* [Given task]:
Render the lines from the line with "This screenshot has" to the line with "599x412 pixels." as a JSON list of strings, one string per line, with blank lines left out and the pictures omitted.

* [Data excerpts]:
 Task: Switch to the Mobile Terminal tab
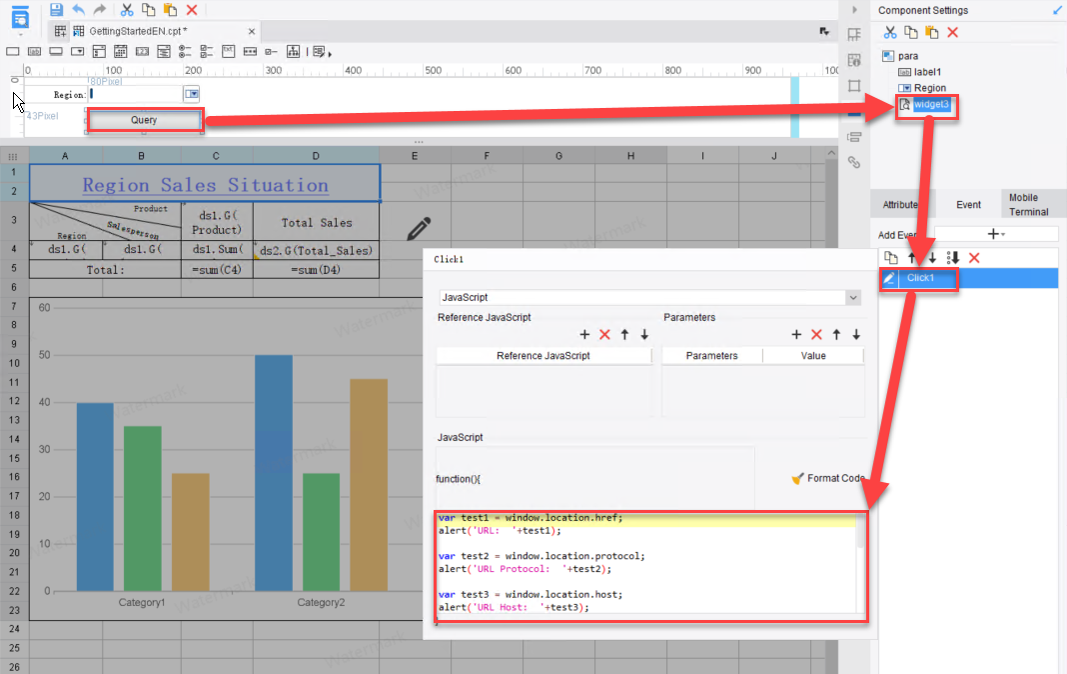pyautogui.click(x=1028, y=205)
* * *
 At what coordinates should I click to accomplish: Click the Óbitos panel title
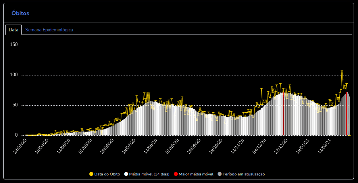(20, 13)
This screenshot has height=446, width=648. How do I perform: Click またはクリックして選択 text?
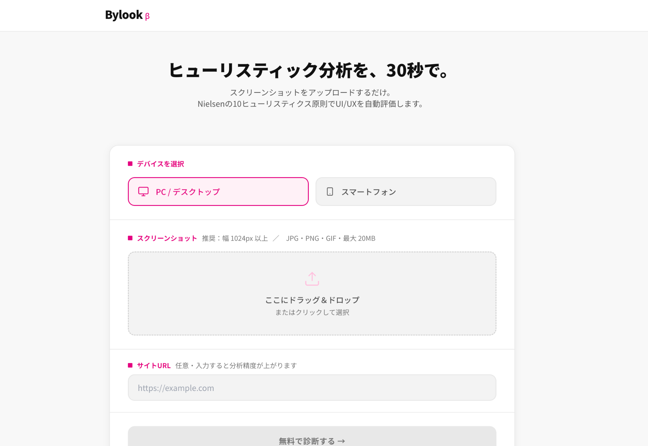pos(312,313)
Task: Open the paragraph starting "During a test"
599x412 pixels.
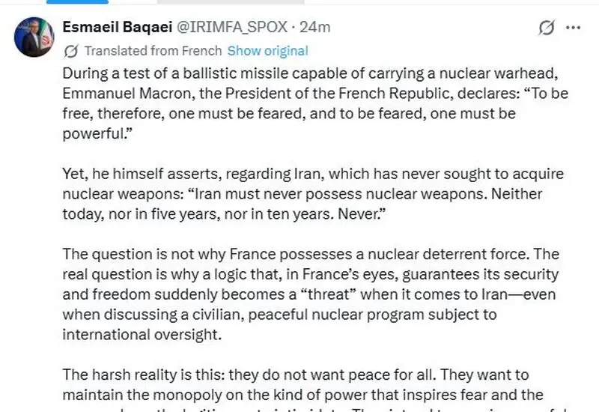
...
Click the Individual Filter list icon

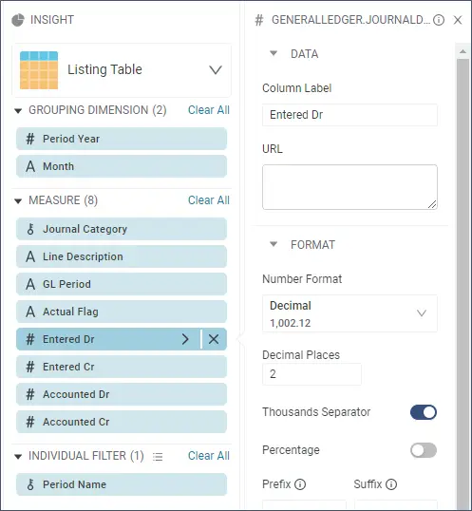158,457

* [Final result]:
[
  "This screenshot has height=446, width=648. How do I perform: Click またはクリックして選択 text?",
  "pos(312,313)",
  "Task: Open the paragraph starting \"During a test\"",
  "599x412 pixels."
]